__TEKS YANG DIBERIKAN__.

------------------------------------------------

PANAS BUMI

Panas Bumi untuk Petani

Panas Bumi untuk Petani
Panas Bumi untuk Petani

JAKARTA - Di tengah geliat transisi energi di Indonesia, kawasan Kamojang menjadi contoh nyata bagaimana kekuatan alam dapat dimanfaatkan untuk meningkatkan kesejahteraan masyarakat secara berkelanjutan. Dikenal sebagai lokasi Pembangkit Listrik Tenaga Panas Bumi (PLTP) pertama di Indonesia, Kamojang tidak hanya menjadi penyumbang listrik bagi sistem nasional, tetapi juga menjadi ruang inovasi sosial yang berdampak langsung bagi masyarakat lokal.

------------------------------------------------

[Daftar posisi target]
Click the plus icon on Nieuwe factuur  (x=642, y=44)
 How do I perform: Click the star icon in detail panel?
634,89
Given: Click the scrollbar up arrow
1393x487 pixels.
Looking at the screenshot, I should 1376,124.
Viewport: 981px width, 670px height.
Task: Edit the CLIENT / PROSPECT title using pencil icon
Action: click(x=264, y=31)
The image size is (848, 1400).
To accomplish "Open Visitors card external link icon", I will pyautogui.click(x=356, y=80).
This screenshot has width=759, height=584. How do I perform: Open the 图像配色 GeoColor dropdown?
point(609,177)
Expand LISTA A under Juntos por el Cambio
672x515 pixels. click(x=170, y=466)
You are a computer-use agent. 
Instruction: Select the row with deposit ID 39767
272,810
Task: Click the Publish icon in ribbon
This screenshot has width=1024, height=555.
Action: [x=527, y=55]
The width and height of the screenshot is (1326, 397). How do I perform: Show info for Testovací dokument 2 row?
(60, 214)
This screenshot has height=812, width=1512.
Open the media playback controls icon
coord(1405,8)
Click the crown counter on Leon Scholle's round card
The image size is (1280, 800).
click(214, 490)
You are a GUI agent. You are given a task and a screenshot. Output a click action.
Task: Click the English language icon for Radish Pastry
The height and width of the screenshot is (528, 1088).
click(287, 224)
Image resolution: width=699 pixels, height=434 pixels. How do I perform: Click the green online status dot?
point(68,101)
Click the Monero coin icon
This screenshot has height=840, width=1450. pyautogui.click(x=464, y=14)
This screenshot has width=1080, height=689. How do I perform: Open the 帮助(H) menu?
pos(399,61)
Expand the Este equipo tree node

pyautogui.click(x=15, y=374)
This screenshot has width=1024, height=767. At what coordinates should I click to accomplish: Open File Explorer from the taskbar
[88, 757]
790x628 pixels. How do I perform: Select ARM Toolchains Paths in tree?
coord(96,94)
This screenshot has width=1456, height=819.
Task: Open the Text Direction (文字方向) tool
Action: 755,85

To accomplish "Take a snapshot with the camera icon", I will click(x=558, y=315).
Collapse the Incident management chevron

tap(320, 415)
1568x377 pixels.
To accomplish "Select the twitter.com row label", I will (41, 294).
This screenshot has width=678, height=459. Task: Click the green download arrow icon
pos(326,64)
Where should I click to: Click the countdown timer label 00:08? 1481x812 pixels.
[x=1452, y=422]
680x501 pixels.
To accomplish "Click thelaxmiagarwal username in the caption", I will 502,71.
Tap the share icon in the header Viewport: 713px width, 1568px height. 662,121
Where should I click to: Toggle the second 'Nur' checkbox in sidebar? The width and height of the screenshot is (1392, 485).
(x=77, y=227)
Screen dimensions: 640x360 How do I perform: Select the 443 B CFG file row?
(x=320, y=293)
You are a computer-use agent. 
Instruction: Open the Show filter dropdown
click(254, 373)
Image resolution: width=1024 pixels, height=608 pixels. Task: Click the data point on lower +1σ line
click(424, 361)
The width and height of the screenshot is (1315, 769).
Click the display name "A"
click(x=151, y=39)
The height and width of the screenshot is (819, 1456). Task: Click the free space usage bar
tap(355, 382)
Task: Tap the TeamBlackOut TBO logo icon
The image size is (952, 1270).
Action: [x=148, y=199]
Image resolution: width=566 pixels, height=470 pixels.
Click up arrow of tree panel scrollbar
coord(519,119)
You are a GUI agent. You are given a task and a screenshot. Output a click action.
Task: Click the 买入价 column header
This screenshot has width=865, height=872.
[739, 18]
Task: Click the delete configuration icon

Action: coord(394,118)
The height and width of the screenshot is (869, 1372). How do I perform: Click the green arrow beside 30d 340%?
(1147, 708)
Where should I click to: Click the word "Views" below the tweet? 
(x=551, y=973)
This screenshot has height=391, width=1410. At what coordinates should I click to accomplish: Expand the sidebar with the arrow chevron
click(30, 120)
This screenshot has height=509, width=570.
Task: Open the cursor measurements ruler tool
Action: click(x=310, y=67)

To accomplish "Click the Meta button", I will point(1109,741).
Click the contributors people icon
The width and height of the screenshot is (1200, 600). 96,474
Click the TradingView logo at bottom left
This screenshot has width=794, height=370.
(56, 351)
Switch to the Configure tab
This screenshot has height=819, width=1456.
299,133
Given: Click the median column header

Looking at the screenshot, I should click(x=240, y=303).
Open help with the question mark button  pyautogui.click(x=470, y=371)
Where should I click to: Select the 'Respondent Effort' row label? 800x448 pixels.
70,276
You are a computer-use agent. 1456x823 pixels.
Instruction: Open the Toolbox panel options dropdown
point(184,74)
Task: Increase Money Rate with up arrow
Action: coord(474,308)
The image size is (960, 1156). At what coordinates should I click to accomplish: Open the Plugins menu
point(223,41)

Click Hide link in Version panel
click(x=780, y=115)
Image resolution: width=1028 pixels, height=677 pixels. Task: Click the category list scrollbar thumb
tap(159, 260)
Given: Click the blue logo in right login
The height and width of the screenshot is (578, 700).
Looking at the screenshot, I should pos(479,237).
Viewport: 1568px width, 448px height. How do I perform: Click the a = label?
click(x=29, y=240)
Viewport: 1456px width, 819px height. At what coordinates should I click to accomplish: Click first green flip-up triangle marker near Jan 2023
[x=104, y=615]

------------------------------------------------

__TUJUAN LATIHAN__. Ketik ulang seluruh teks tentang panas bumi untuk petani tanpa mengubah apa pun.

__JAWABAN LATIHAN__.
PANAS BUMI

Panas Bumi untuk Petani

Panas Bumi untuk Petani
Panas Bumi untuk Petani

JAKARTA - Di tengah geliat transisi energi di Indonesia, kawasan Kamojang menjadi contoh nyata bagaimana kekuatan alam dapat dimanfaatkan untuk meningkatkan kesejahteraan masyarakat secara berkelanjutan. Dikenal sebagai lokasi Pembangkit Listrik Tenaga Panas Bumi (PLTP) pertama di Indonesia, Kamojang tidak hanya menjadi penyumbang listrik bagi sistem nasional, tetapi juga menjadi ruang inovasi sosial yang berdampak langsung bagi masyarakat lokal.